**Your goal**
Working from the top of the listing below, retype each line through the line containing "Task: Select the Employment Information tab", both included, with no pictures.

══════════════════════════════

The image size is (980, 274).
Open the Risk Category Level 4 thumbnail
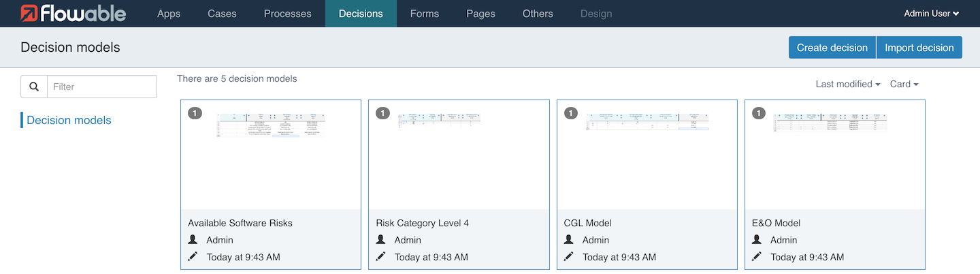459,154
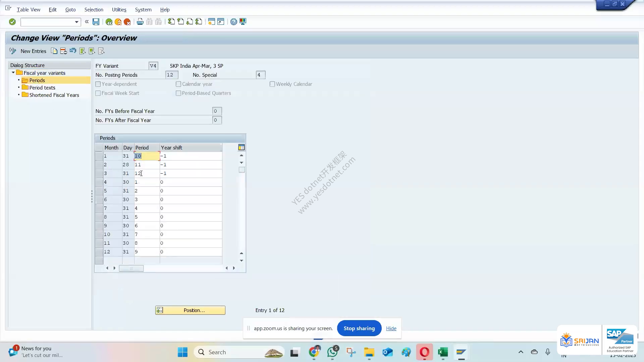This screenshot has height=362, width=644.
Task: Click the green Back arrow icon
Action: click(109, 22)
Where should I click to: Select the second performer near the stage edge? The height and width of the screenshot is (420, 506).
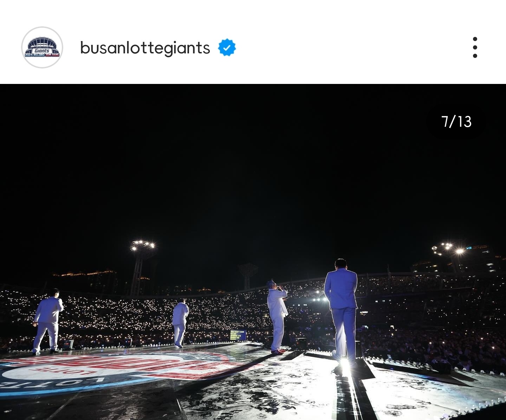point(180,323)
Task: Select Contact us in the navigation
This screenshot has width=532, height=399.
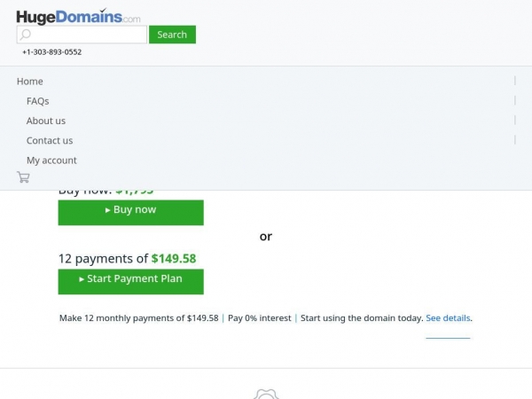Action: 50,140
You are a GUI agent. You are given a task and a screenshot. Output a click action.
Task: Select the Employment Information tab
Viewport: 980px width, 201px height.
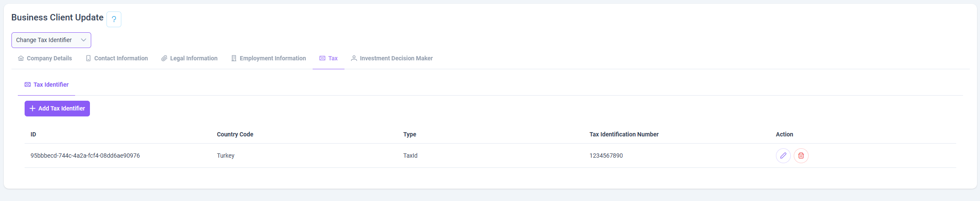pyautogui.click(x=269, y=58)
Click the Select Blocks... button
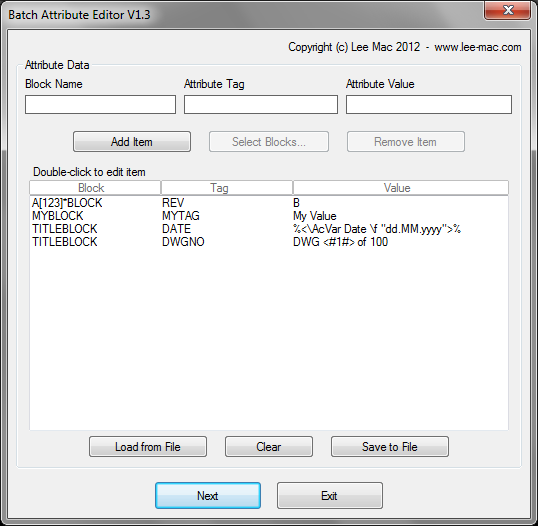Viewport: 538px width, 526px height. 269,141
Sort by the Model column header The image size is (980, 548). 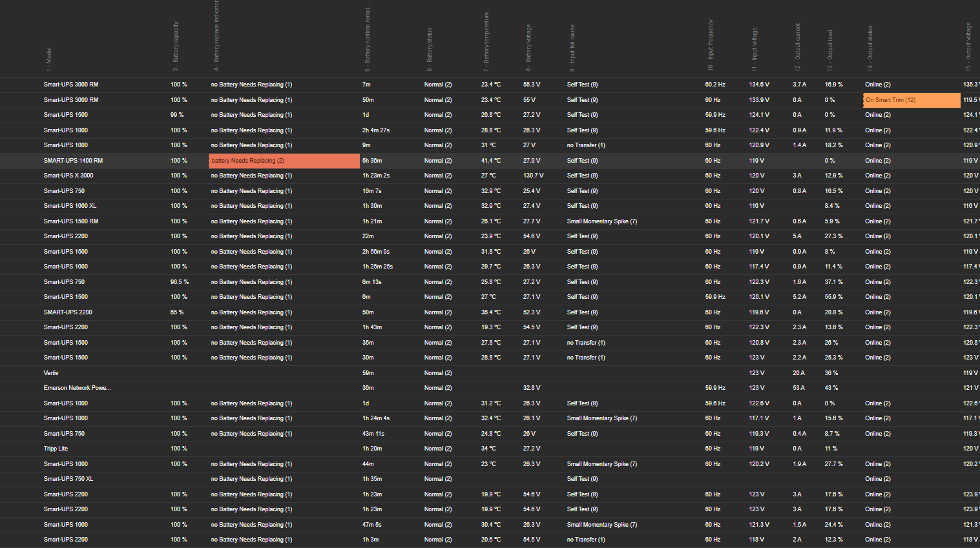click(49, 58)
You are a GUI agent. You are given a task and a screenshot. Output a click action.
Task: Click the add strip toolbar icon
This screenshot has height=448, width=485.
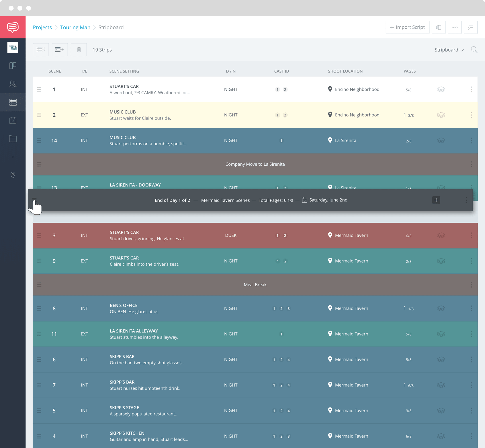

══════════════════════════════

**Answer section**
The image size is (980, 274).
Open the Risk Category Level 4 thumbnail
459,154
This screenshot has height=362, width=644.
Task: Click the green Back arrow icon
Action: click(109, 22)
Where should I click to: Select the second performer near the stage edge? The height and width of the screenshot is (420, 506).
point(180,323)
Task: Select Contact us in the navigation
This screenshot has width=532, height=399.
Action: 50,140
You are a GUI agent. You are given a task and a screenshot. Output a click action.
Task: Select the Employment Information tab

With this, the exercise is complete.